El patrimonio negativo de nueve EPS intervenidas en Colombia alcanzó $10 billones en marzo de 2025, según el observatorio Así Vamos en Salud. La ausencia de datos de Nueva EPS podría agravar aún más el déficit, evidenciando una crisis estructural en el sector salud.
El análisis de Así Vamos en Salud consolidó datos de los primeros trimestres de 2022 a 2025 para las EPS intervenidas: Savia Salud, Asmet Salud, Capresoca, Coosalud, Emssanar, Sanitas, EPS S.O.S, Famisanar y Nueva EPS. En 2022, el patrimonio negativo fue de $1,3 billones, creciendo a $3,3 billones en 2023 (+140%), $5,7 billones en 2024 y $10 billones en 2025 (+74,5%).
La falta de información financiera de Nueva EPS, la mayor aseguradora del país, para 2024 y 2025 impide una evaluación completa.
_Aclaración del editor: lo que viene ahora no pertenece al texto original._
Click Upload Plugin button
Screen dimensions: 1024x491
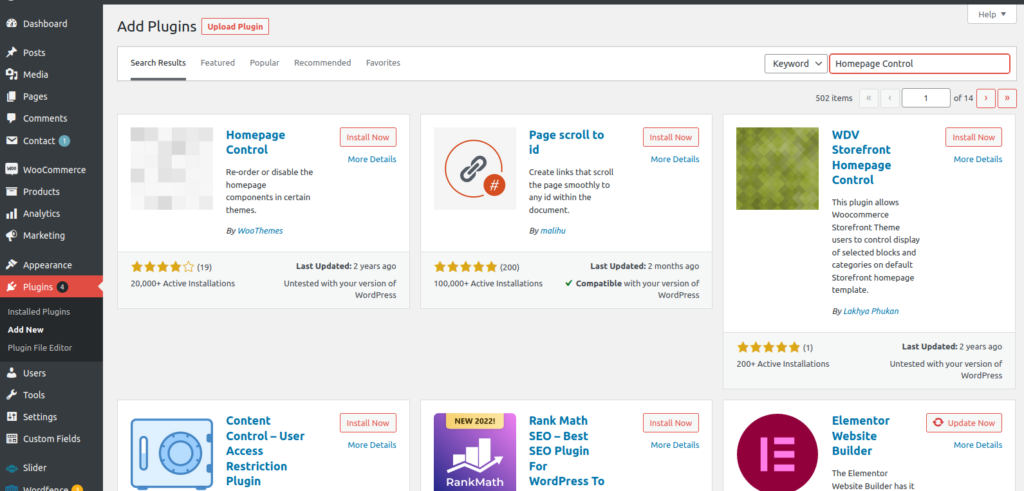[235, 26]
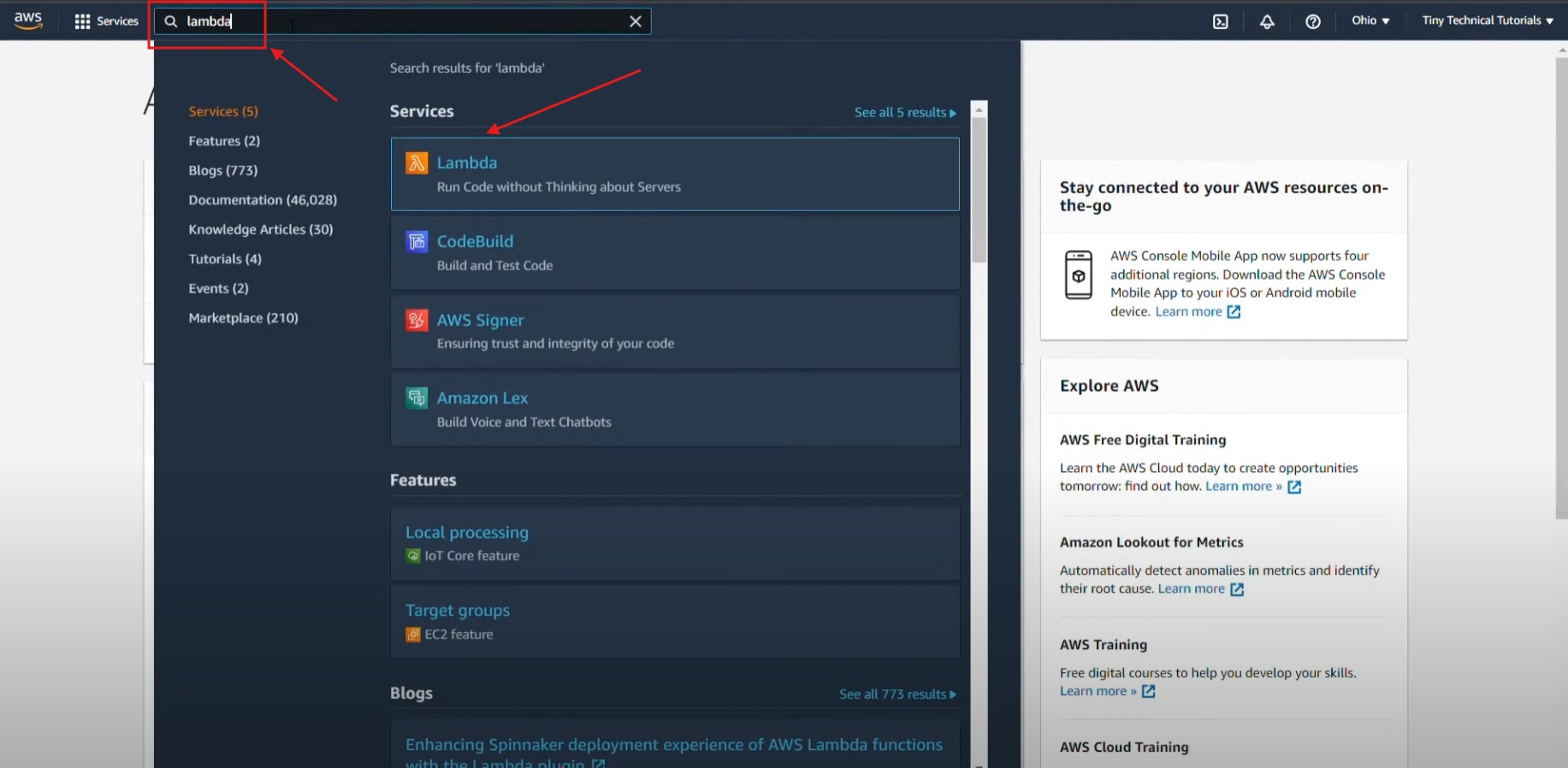Image resolution: width=1568 pixels, height=768 pixels.
Task: Open the notifications bell
Action: 1267,21
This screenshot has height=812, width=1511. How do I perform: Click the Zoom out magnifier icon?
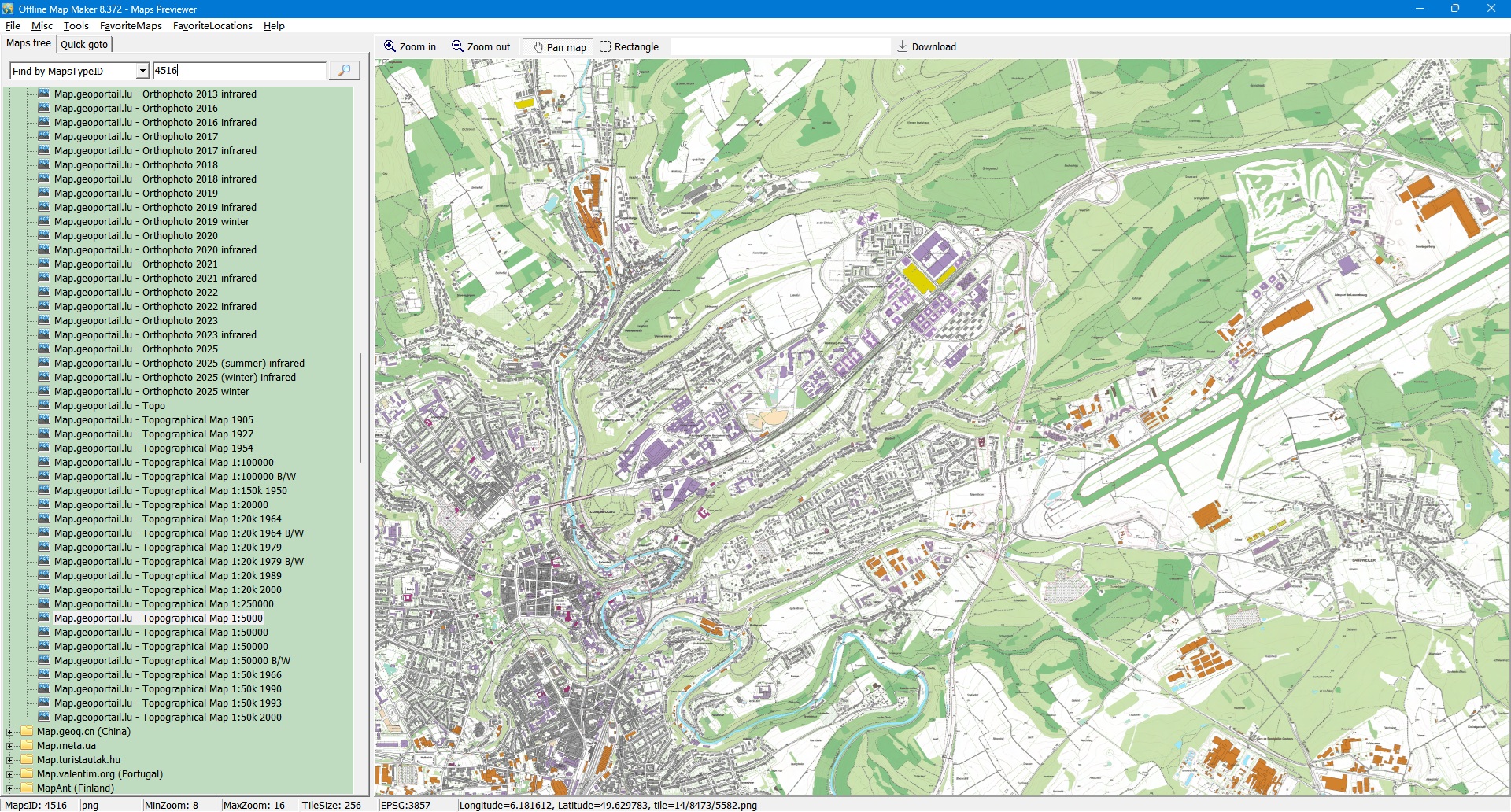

Según el observatorio, esto sugiere que el deterioro patrimonial podría ser aún más severo, comprometiendo la sostenibilidad del sistema.

Keralty, accionista de Sanitas, calificó la intervención de la Superintendencia de Salud como “arbitraria” e “ilegal”. “Los resultados muestran que la intervención no resolvió la crisis, sino que la agravó, con un deterioro significativo en patrimonio y reservas técnicas”, afirmó la empresa en abril.
El informe destaca una alta morosidad en las EPS intervenidas, que limita el flujo de recursos a clínicas y hospitales, afectando nóminas y la calidad del servicio. En 2024, el sector salud enfrentó un déficit de $2,7 billones en reservas técnicas, según la Superintendencia de Salud.
La crisis, agravada por pérdidas operacionales y deudas acumuladas, exige reformas urgentes en regulación y políticas públicas. Así Vamos en Salud advierte que la viabilidad del sistema está en riesgo sin medidas inmediatas.